When there is animosity in the workplace, it can create an uncomfortable environment. Thankfully, there are measures in place to address such situations.
If an employer chooses to react negatively to an employee shedding light on improper practices within the organization, it may be possible to file an employment retaliation claim. There are a few things to consider to build a strong case.
Types of retaliation
Identifying the type of retaliation can help build a solid foundation. While termination is a well-known form of retaliation, there are other types as well, including:
- Increasing the employee's workload unnecessarily
- Greater chastisement or punishment for the same acts as other employees
While these are a few of the more common forms of retaliation, they are not all-inclusive. In some cases, retaliation may come in the form of verbal or physical abuse.
Evidence is key in any case, and it is especially beneficial to silencing any rebuttals. As soon as an employee believes he or she faces retaliation, the employee should begin to keep a record of such incidents. If there is a protocol for documentation within the office, it is important to know and follow it. Many companies prefer to handle such incidents internally, if possible, so starting with the company reporting process may be beneficial.
Prove the connection
If the company fails to act on retaliation claims, it may be necessary to file a claim.
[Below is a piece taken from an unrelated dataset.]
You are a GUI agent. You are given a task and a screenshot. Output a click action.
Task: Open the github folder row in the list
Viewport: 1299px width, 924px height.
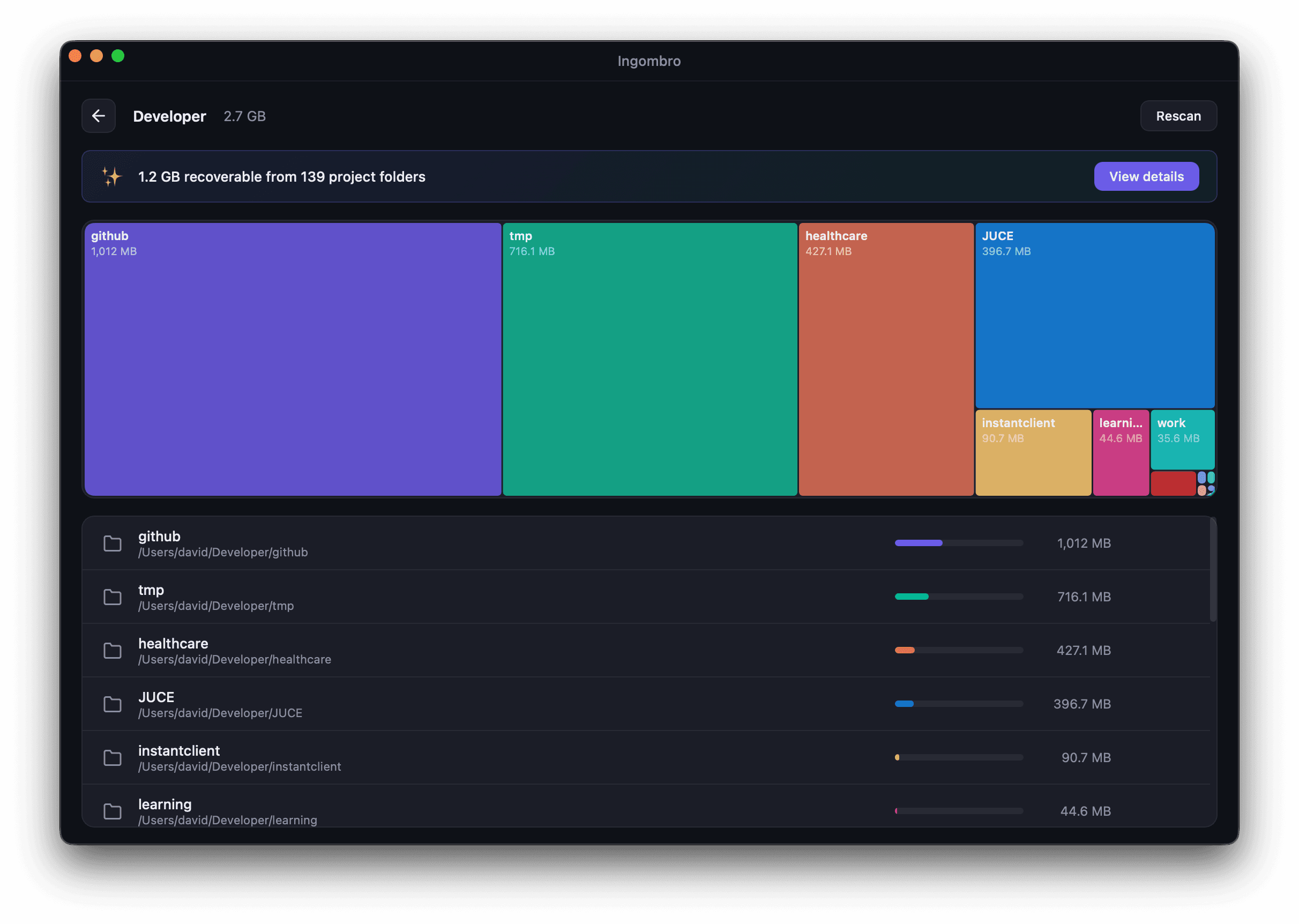coord(398,543)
One of the critical aspects of the claim process is proving the link between the retaliation and the employee being branded a whistleblower. The claimant should prepare for the employer's attempt to defend, deny or diminish the retaliation methods the party claims.
Though a claim cannot completely right the wrongs of retaliation, it can aid in smoothing things over moving forward. Take time to consider how an employment retaliation claim can benefit your situation.